Please report how many lines of the following entries hold the word "Shopify", giving the number alone.

Top of Material provided

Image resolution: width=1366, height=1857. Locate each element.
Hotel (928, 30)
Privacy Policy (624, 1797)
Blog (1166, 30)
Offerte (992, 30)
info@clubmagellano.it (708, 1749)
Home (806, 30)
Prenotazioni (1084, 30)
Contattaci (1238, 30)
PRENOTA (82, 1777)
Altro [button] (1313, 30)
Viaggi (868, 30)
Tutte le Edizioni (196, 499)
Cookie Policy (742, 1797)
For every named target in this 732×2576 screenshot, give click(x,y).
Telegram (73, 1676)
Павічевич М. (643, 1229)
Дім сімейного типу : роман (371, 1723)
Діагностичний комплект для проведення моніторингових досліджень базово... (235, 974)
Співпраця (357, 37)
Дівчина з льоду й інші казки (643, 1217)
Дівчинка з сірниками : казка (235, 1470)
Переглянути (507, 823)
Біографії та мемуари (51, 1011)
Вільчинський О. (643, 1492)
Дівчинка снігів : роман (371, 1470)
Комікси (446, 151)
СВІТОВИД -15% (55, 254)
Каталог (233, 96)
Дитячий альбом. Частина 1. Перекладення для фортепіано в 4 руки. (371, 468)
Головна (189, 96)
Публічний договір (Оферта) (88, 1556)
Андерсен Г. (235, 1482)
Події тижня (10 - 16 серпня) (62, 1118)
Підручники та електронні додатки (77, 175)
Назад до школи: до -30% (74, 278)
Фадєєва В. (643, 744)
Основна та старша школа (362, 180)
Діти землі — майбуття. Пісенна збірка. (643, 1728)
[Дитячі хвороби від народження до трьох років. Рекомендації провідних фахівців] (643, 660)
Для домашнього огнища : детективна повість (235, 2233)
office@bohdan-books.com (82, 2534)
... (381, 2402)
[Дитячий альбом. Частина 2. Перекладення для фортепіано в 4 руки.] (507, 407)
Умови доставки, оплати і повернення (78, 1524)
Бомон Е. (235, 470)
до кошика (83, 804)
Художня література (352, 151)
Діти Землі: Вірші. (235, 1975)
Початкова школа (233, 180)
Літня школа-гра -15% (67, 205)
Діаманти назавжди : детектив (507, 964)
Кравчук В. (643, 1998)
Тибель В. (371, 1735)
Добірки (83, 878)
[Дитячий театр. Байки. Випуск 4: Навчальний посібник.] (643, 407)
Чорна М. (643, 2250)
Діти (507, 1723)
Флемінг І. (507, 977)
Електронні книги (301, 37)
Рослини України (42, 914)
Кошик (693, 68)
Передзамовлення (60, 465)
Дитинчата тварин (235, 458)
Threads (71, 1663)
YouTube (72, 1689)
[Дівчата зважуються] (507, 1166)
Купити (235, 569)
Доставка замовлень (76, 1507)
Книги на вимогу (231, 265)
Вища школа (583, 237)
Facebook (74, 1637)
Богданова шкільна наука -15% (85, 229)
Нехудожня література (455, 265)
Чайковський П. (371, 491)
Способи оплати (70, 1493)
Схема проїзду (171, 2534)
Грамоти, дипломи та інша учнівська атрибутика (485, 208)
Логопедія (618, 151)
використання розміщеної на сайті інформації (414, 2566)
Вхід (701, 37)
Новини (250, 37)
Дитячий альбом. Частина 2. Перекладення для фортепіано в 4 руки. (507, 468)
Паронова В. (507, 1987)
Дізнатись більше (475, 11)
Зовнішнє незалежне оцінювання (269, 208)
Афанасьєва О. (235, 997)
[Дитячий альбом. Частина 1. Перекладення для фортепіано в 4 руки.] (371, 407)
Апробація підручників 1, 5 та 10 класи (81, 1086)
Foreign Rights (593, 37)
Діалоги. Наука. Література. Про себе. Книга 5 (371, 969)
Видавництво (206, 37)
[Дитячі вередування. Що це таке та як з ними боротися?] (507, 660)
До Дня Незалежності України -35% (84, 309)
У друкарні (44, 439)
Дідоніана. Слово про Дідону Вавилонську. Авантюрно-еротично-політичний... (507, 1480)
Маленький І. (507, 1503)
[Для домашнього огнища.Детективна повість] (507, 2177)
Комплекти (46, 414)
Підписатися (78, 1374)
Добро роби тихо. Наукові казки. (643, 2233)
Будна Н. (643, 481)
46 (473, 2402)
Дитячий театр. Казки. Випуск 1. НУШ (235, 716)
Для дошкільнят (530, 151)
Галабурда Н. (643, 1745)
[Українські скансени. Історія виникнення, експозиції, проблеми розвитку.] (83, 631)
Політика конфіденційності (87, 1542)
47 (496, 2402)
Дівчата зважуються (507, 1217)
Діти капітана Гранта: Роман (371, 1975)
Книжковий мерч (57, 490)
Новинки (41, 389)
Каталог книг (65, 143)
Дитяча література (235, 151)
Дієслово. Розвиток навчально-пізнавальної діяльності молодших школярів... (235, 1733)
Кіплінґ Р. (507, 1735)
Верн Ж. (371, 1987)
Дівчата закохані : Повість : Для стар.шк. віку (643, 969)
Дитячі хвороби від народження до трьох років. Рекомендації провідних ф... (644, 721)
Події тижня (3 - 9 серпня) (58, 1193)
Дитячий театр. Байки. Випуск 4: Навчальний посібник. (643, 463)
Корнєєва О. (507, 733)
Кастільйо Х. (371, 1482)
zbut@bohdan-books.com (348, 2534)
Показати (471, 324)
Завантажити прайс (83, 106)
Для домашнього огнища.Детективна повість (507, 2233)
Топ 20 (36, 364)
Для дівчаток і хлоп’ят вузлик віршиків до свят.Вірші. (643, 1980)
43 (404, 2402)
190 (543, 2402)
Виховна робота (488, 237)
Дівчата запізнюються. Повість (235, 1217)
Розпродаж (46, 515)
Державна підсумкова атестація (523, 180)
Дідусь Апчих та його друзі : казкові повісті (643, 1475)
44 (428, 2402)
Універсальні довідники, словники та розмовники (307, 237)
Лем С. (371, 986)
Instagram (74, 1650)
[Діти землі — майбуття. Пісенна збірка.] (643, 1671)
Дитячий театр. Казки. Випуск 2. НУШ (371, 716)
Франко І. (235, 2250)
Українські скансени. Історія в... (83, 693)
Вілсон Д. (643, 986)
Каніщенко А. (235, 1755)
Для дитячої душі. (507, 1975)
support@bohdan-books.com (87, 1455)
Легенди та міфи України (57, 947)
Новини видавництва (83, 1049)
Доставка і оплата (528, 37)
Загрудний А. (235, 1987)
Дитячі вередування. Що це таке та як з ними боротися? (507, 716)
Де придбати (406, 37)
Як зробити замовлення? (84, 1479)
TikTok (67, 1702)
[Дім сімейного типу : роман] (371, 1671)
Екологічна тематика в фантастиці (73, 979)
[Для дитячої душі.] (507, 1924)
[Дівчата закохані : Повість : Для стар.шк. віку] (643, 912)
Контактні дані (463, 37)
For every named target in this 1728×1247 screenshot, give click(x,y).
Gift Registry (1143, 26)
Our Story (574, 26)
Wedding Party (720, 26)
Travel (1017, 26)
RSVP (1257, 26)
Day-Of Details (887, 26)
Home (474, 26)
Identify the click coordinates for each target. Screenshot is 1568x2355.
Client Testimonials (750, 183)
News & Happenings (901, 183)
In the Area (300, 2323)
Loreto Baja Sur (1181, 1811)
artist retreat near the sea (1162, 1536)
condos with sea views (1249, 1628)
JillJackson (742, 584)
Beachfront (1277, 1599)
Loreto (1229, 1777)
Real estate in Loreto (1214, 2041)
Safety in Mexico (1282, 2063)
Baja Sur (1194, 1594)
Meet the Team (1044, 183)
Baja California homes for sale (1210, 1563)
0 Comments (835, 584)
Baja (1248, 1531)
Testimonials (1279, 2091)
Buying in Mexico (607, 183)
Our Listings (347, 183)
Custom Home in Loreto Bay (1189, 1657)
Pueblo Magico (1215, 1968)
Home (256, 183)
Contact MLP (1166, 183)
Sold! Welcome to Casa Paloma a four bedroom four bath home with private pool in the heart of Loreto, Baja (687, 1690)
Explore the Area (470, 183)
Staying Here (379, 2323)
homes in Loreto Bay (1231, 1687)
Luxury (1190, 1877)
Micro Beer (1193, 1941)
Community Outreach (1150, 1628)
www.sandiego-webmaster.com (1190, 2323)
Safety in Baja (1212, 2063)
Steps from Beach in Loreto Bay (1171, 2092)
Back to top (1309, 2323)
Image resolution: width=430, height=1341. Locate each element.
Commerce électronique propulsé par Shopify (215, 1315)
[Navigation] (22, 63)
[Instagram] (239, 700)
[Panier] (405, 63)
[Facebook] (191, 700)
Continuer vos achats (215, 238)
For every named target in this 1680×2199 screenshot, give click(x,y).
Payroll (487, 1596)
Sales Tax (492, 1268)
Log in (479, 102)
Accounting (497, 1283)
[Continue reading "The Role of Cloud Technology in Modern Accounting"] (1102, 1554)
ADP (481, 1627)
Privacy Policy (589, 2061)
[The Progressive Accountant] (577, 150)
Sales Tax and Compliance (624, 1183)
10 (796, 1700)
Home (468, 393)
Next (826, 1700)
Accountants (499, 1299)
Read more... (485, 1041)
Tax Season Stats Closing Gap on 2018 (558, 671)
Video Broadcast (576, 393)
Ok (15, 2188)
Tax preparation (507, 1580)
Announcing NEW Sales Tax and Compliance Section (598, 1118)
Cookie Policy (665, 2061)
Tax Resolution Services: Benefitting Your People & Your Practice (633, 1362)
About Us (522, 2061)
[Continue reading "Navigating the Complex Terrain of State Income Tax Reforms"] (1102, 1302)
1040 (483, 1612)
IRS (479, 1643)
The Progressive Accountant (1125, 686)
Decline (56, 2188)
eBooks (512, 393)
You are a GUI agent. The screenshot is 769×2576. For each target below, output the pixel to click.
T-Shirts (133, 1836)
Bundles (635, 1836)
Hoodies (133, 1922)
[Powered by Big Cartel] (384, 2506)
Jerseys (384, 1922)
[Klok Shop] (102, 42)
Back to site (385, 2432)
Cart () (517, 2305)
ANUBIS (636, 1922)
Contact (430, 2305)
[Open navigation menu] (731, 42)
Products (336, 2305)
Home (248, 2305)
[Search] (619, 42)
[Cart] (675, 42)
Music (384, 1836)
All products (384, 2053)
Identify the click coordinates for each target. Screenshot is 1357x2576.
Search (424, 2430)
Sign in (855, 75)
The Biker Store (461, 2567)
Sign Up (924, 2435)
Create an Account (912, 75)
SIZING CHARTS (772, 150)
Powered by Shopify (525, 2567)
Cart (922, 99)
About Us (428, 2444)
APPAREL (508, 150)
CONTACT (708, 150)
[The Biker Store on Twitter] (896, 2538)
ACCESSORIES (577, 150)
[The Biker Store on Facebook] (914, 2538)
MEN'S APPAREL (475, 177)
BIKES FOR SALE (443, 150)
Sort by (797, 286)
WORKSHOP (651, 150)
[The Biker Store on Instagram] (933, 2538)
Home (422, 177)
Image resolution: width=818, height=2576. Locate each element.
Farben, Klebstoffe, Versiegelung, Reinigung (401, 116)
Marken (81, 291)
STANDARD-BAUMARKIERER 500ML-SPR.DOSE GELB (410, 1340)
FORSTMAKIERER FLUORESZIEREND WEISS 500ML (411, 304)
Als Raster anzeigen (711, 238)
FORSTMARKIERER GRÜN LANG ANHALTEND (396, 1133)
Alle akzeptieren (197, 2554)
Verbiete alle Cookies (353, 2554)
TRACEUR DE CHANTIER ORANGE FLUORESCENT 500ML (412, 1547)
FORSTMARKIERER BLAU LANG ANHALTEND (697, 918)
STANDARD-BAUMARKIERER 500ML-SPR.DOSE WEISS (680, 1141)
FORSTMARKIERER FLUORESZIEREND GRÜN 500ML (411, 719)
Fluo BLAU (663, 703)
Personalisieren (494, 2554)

Bottom of Material provided

**Answer:** 2